Drawn to the Sketch

Spoof meets truth as 'Mr. Show' hits the road

by MATT PEIKEN
St. Paul Pioneer Press, September 27, 2002©

In an early episode of HBO's defunct sketch-comedy series "Mr. Show With Bob & David," David Cross plays a performance artist about to defecate on an American flag, only to come up constipated.

That sketch blends without interruption into a time trip, where the founding fathers (and a wiseacre Abe Lincoln) design an American flag that, through its distinct pattern of colors, stripes and stars, renders "ye olde performance artists" incapable of bowel movements. In the next sketch, the performance artist returns, this time in a courtroom, where he's suing the flag for restricting his freedom of speech.

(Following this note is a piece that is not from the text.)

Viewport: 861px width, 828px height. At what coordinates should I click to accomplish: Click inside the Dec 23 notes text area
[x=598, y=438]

The sequence illustrates how, during its four seasons, "Mr. Show" reigned as one of the most consistently funny sketch comedy programs in television.

Bob Odenkirk and David Cross aren't surprised to see their popularity spike since their show's cancellation, after the 1998 season. A DVD of the first two seasons, released this summer, has sold more than 100,000 copies, and the duo's first sketch-comedy stage tour, "Hooray for America," is selling out multiple performances in New York City, Chicago and San Francisco. The show passes through Minneapolis on Sunday.

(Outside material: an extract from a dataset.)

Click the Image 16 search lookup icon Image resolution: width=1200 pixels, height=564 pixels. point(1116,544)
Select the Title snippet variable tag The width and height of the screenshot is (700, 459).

"It makes me a little mad at the people who doubted us," Odenkirk says, naming HBO and tour promoters Clear Channel among them. "In a lot of ways, it's like 'Monty Python.' People in America didn't see it until it was over. Then it became this cult thing, and that's what's happening with us."

Sketch comedy was stale ("Saturday Night Live") and sophomoric (Fox's "MADtv") when "Mr. Show" debuted. Odenkirk and Cross, who met as writers on "The Ben Stiller Show," reinvigorated the medium.

Their satirical sketches fed from one to the next without breaks and dug beneath obvious targets to bare raw, laugh-out-loud truths about pop culture, politics, religion, business and social strictures. There were moments of tripe -- flat ideas ran long and were poor segues for follow-up sketches. But as Cross mentions in a "Mr. Show" episode, a certain percentage of "rat feces" is bound to wind up in a sketch comedy program.

"A lot of sketch-comedy writers just want to make people laugh but don't feel this same desire we do to say, 'Here's what I think,' " Odenkirk says. "You have to want to get across a certain point of view, which is what I think good stand-up comics do, but sketch comedy allows you to do that with several different voices and go a lot of different places."

"Hooray for America " isn't a sendup of contemporary patriotism. Rather, it's a 5-year-old screenplay Odenkirk and Cross have converted into the anchor of their stage tour.

Cross plays an actor hired by the world-dominating Globo-Chem Corp. (a "Mr. Show" fixture) to run for president of the United States . Threaded around this plotline and dissection of the American political process are scenes touching on corporate economic scandals, American foreign policy and mentally impaired inmates on death row, among rekindled "Mr. Show" sketches.

On the duo's Web site (bobanddavid.com), Odenkirk and Cross say their goal for this tour is to "tell a story that will make you laugh more than you cry, teach, then preach, and grab you by the crotch until you believe in apple pie again."

The tour is certain to raise their profiles. Until now, Odenkirk and Cross have been largely cast in blink-and-you'll-miss movie and TV roles. They've penned several screenplays together and individually, few of them produced and none distributed. They're also perhaps the only people to write and star in a movie they don't want released.

"Run Ronnie Run" is based on "Mr. Show" character Ronnie Dobbs, a scrawny, long-haired piece of trash played by Cross, with the distinction of ranking as the most-arrested man in the history of the television show "Cops." Cross and Odenkirk aren't happy with the final cut, but with no creative control, they're trying to move, mentally, to other projects -- only some of them together.

Their comic chemistry stems, in large part, from their personal contrasts.

Cross performs stand-up comedy sets with independent rock bands. Odenkirk has a wife and two daughters. Odenkirk looked with reverence on the anniversary memorials of Sept. 11. Such commemorations "make me nauseous," Cross said, joking he would instead spend the anniversary date attending a memorial of Afghanistan citizens killed by American troops.

"We have very different takes and very spirited discussions on a lot of things," Cross says. "But we both read the news and gravitate to the same issues, and we tend to approach things from an intellectual and emotional place. And if we still can't agree on how to do something, we cry until one of us gets his way."